▸ **Task to carry out**
Reproduce the rows below, swapping "Instruction" for "Goal" at every occurrence and leaving everything else unchanged.
--- begin Information provided ---
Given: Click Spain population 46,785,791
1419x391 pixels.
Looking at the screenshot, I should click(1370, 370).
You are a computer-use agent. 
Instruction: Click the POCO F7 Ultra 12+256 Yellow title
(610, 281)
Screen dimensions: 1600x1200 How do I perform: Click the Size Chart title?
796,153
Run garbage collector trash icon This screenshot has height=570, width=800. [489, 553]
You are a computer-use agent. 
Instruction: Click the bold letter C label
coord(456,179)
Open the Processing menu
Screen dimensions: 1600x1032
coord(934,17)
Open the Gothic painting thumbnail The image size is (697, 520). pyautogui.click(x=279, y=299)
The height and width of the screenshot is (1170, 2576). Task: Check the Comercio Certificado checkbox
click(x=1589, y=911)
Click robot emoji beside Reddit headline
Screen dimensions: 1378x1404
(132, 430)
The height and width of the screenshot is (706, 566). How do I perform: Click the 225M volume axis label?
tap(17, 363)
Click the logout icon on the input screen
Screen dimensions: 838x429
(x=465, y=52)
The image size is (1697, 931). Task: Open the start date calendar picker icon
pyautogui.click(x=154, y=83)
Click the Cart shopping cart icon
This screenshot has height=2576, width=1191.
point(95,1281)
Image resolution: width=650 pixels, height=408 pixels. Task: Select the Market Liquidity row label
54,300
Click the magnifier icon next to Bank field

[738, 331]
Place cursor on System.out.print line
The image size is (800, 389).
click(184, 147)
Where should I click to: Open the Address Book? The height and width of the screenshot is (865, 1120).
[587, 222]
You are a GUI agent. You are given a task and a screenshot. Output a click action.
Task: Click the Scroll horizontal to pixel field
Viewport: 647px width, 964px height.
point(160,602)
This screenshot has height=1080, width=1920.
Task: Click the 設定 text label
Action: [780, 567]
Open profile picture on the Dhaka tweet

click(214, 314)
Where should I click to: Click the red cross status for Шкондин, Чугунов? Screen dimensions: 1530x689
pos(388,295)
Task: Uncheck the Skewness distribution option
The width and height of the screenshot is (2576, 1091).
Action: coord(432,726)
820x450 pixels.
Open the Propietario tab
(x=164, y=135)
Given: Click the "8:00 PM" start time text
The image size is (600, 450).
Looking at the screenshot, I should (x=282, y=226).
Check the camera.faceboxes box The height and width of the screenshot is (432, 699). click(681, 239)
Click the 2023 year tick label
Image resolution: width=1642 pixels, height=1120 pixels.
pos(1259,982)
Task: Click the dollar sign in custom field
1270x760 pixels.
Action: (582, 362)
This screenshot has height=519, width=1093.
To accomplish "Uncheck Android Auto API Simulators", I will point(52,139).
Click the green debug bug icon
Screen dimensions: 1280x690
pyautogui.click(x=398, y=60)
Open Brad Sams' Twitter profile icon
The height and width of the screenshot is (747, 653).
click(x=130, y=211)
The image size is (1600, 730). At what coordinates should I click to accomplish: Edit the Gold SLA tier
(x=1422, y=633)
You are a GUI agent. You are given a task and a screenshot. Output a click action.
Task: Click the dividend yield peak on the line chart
--- end Information provided ---
▸ **Result of the exercise**
Given: Click Spain population 46,785,791
1419x391 pixels.
Looking at the screenshot, I should click(1370, 370).
You are a computer-use agent. 
Goal: Click the POCO F7 Ultra 12+256 Yellow title
(610, 281)
Screen dimensions: 1600x1200 How do I perform: Click the Size Chart title?
796,153
Run garbage collector trash icon This screenshot has height=570, width=800. [489, 553]
You are a computer-use agent. 
Goal: Click the bold letter C label
coord(456,179)
Open the Processing menu
Screen dimensions: 1600x1032
coord(934,17)
Open the Gothic painting thumbnail The image size is (697, 520). pyautogui.click(x=279, y=299)
The height and width of the screenshot is (1170, 2576). Task: Check the Comercio Certificado checkbox
click(x=1589, y=911)
Click robot emoji beside Reddit headline
Screen dimensions: 1378x1404
(132, 430)
The height and width of the screenshot is (706, 566). How do I perform: Click the 225M volume axis label?
tap(17, 363)
Click the logout icon on the input screen
Screen dimensions: 838x429
(x=465, y=52)
The image size is (1697, 931). Task: Open the start date calendar picker icon
pyautogui.click(x=154, y=83)
Click the Cart shopping cart icon
This screenshot has height=2576, width=1191.
point(95,1281)
Image resolution: width=650 pixels, height=408 pixels. Task: Select the Market Liquidity row label
54,300
Click the magnifier icon next to Bank field

[738, 331]
Place cursor on System.out.print line
The image size is (800, 389).
click(184, 147)
Where should I click to: Open the Address Book? The height and width of the screenshot is (865, 1120).
[587, 222]
You are a GUI agent. You are given a task and a screenshot. Output a click action.
Task: Click the Scroll horizontal to pixel field
Viewport: 647px width, 964px height.
point(160,602)
This screenshot has height=1080, width=1920.
Task: Click the 設定 text label
Action: [780, 567]
Open profile picture on the Dhaka tweet

click(214, 314)
Where should I click to: Click the red cross status for Шкондин, Чугунов? Screen dimensions: 1530x689
pos(388,295)
Task: Uncheck the Skewness distribution option
The width and height of the screenshot is (2576, 1091).
Action: coord(432,726)
820x450 pixels.
Open the Propietario tab
(x=164, y=135)
Given: Click the "8:00 PM" start time text
The image size is (600, 450).
Looking at the screenshot, I should (x=282, y=226).
Check the camera.faceboxes box The height and width of the screenshot is (432, 699). click(681, 239)
Click the 2023 year tick label
Image resolution: width=1642 pixels, height=1120 pixels.
pos(1259,982)
Task: Click the dollar sign in custom field
1270x760 pixels.
Action: (582, 362)
This screenshot has height=519, width=1093.
To accomplish "Uncheck Android Auto API Simulators", I will point(52,139).
Click the green debug bug icon
Screen dimensions: 1280x690
pyautogui.click(x=398, y=60)
Open Brad Sams' Twitter profile icon
The height and width of the screenshot is (747, 653).
click(x=130, y=211)
The image size is (1600, 730). At what coordinates should I click to accomplish: Edit the Gold SLA tier
(x=1422, y=633)
You are a GUI agent. You are given a task and a screenshot. Output a click action.
Task: Click the dividend yield peak on the line chart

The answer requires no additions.